Le discours anti-immigration de la classe politique britannique à propos des migrants de Calais se durcit un peu plus chaque jour. Dans une interview à la BBC, le chef de la diplomatie britannique, Philip Hammond, affirme vouloir renforcer les systèmes de sécurité aux frontières pour renvoyer dans leur pays d'origine ceux qui ne sont pas en droit de demander l'asile. « La différence entre le mode vie en Europe et en Afrique représente une motivation économique importante pour des millions d'Africains, souligne Philip Hammond. Et tant que les lois européennes resteront telles qu'elles sont, beaucoup d'entre eux continueront de penser qu'ils ne seront jamais renvoyés dans leur pays d'origine s'ils parviennent à entrer dans l'Union. »

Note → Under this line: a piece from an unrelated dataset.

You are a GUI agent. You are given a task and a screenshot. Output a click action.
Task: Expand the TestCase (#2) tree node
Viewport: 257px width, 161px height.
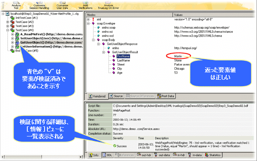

« La situation n'est pas tenable, poursuit le ministre des Affaires étrangères, parce que l'Europe ne peut pas se prémunir et protéger son mode de vie et ses structures sociales si elle doit absorber des millions de migrants venus d'Afrique. » Selon lui, l'UE est incapable de faire face à une arrivée massive de demandeurs d'asile. Les migrants actuellement présents à Calais ne représenteraient pourtant qu'une fraction des 318 000 étrangers qui se sont installés au Royaume-Uni l'année dernière, mais le pays préfère renforcer ses frontières plutôt que de les ouvrir.